Published: 01 Sep 2007
Norman SandBox Analyzer Pro
REVIEWED BY TOM LISTON
Price: Starts at $5,000 for 100 users
Relying solely on antivirus to protect you from malware is no longer an option. Antivirus software is reactive; vendors only release signatures for malware they've seen. With the growing prevalence of more targeted viruses, the bigger your company, the more likely you are to be hit by something that no one, not even an antivirus vendor, has seen before. In response, many companies are developing in-house malware analysis capabilities.
Norman SandBox Analyzer Pro is a unique malware analysis tool that allows potentially malicious code to execute within a simulated environment that effectively mimics a generic Windows installation. All actions taken by the code under analysis are monitored. Any permanent changes that the test code attempts to make are trapped by the sandbox (files don't get written to the file system, keys don't get changed in the registry) but everything appears normal from the point of view of the code under test.
Analyzer Pro provides analysts with an almost overwhelming amount of information about the inner workings of the code under test. From the files it attempts to create, to the registry entries it adds or changes, to the network connections it attempts to make, Analyzer Pro sees and logs all.
One incredibly useful feature is the ability to allow mediated access to the Internet using powerful filtering tools. Access to the Internet can be controlled in many ways--remote connections can be "faked" by Analyzer Pro, access to the real Internet can be allowed, or the analyst can alter packets being sent or received from the Internet on-the-fly.
Recent malware often has a networking component that can only be fully investigated using this feature. For example, the behavioral aspects of a bot program can be fully understood if it is allowed to contact its command and control server.
Analyzer Pro is a powerful tool for combining code-level analysis with extensive behavioral monitoring and logging, but it has a steep learning curve. The main analysis tool is a specialized debugger that allows the analyst full control over the execution of the program at a granular level.
This is not a tool for neophytes. Even with years of experience using debuggers and code analysis tools, we found Analyzer Pro to be very confusing at times. We had to analyze several dozen pieces of code before we felt reasonably comfortable with the tool's quirks.
If your organization is looking to start analyzing malicious code, we would suggest staying away from Analyzer Pro until you hire experienced malware analysts or develop internal expertise.
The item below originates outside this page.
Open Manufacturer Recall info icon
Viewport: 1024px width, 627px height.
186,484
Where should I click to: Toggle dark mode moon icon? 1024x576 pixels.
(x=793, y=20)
Perhaps the greatest problem is documentation. Analyzer Pro was obviously originally developed by Norman as an internal analysis tool, and that heritage is evident in its documentation. It is poorly written, confusing and assumes a level of expertise that makes Analyzer Pro unsuitable for anyone but a seasoned malware analyst.
Although it lacks polish in its user interface and its documentation, SandBox Analyzer Pro's powerful and flexible feature set makes it a desirable tool for seasoned malware analysts. Beginners will find it frustrating and confusing, but mature code analysts will find it a welcome addition to their toolkit.
Testing methodology: Analyzer Pro was tested on a Windows XP Professional machine with a 1.8 GHz processor and 1MB of RAM. Testing was done by analyzing a variety of sample code (from the reviewer's malware "zoo") using the tools provided. Tests were performed using known benign code and previously analyzed malware samples.